One of my most favorite bottlenecks, in this scenario, looks something like the following. All parties did a great job developing a lightning-fast application that only sporadically has to execute long-running requests. Further, the database has been fine-tuned and set up with the appropriate indexes. All looks good, so you start load-testing the whole setup. The CPU-load on your application slowly ramps up; everything is relaxed. Then, suddenly, the load-balancer starts throwing health-check errors and begins marking one service after the other as unresponsive. After much investigation, tuning the health-check timeout, and repeatedly checking the application, you find out that the Apache cannot possibly serve more than 400 parallel requests. Why not? Because nobody thought to configure its limits so it’s still running on the default value:
Find your bottlenecks! Hard to find and easy to fix
3. Application:
Let’s talk about Java. Now, I’m sure you’ve already learned a lot about garbage collection (GC) in Java. If not – do so before trying to run a high-performance-low-latency application. There are tons of documents describing the differences between the built-in GCs – I won’t recite them all here. But there is one tiny detail I haven’t seen or heard of almost anywhere:
The matrix-like beauty of GC verbose logging
Have you ever asked yourself whether we live in a simulation? Although GC verbose logging cannot answer this for your personal life, at least it can answer it for your Java application. Imagine a Java application running on a VM or inside a cloud container. Usually, you have no idea what’s happening outside. It’s like Neo before swallowing the pill (was it the red one? I always mix it up). Only now, there is this beautiful GC log line:
2021-02-05T20:05:35.401+0200: 46226.775: [Full GC (Ergonomics) [PSYoungGen: 2733408K->0K(2752512K)] [ParOldGen: 8388604K->5772887K(8388608K)] 11122012K->5772887K(11141120K), [Metaspace: 144739K->144739K(1179648K)], 3.3956166 secs] [Times: user=3.39 sys=0.04, real=23.51 secs]

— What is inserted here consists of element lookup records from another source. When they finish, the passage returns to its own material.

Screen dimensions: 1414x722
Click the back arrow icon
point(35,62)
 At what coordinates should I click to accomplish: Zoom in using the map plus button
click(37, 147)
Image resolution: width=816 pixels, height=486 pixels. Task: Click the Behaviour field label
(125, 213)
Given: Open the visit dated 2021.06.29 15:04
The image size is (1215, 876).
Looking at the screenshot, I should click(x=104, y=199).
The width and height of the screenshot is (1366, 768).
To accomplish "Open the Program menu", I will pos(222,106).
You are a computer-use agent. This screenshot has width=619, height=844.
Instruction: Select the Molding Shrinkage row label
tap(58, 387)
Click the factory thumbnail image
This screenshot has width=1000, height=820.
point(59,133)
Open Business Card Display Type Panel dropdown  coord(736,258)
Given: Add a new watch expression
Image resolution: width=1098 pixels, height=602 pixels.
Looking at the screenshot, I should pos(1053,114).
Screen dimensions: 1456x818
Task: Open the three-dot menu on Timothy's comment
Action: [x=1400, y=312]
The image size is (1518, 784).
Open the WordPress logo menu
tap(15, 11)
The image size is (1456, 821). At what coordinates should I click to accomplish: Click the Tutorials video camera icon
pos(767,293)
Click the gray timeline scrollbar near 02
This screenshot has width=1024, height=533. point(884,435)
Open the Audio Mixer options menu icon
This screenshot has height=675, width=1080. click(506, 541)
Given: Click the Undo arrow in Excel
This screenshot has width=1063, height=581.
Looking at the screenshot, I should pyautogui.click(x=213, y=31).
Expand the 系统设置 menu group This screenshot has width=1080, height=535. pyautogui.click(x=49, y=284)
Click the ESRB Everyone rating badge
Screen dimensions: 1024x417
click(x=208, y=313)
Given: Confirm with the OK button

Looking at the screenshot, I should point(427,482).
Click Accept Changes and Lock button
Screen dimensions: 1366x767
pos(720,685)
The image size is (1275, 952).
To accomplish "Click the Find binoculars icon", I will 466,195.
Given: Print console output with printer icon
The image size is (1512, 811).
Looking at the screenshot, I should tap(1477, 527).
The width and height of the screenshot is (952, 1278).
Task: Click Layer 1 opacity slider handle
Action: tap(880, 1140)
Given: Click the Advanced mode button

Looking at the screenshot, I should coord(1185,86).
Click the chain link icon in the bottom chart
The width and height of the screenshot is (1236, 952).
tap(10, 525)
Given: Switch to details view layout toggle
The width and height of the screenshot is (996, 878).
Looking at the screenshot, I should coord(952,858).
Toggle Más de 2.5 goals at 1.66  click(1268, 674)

Did you see it? There is an error in the matrix. I am not talking about a full GC running longer than 3 seconds (which is unacceptable in a low-latency environment. If you’re experiencing this behavior, consider using another GC). I am talking about the real-world aging 23.51 seconds while your GC doesn’t do anything. How is that even possible? Time elapses identically for host and VM as long as they travel through the universe at the same speed. However, if your (J)VM says: “Hey, I only spent 3.39 seconds in GC while the kernel took 0.04 seconds. But wait a minute, in the end, 23.51 seconds passed. Whaa? Did I miss the party?” In this case, you’ll know quite for sure that your host system suspended your JVM for over 20 seconds. Why? Well I can’t begin to answer the question for your specific situation, but I have experienced the following reasons:
- Daily backup of ESX cluster set to always start at 20:00 hrs.
- Transparent Hugepages stalling the whole host to defrag memory (described first here)
- Kernel writing buffered data to disk (see: Persistence)
Additionally, there are other expedient use cases for using the GC logs for analysis (post-mortem analysis, tracking down suspension times in the GC, etc.). Before you start spending money on application performance monitoring tools, activate GC logging – it’s for free: -verbose:gc -XX:+PrintGCDateStamps -XX:+PrintGCDetails -Xloggc:/my/log/path/gclog.txt
Rest assured, finding and eliminating your bottlenecks is an ongoing process. Once you’ve increased the diameter of one bottle, you have to check the next one. Some call it a curse; I call it progress. And, it’s the most efficient use of our limited resources. Much better than feeding your kid from a bucket.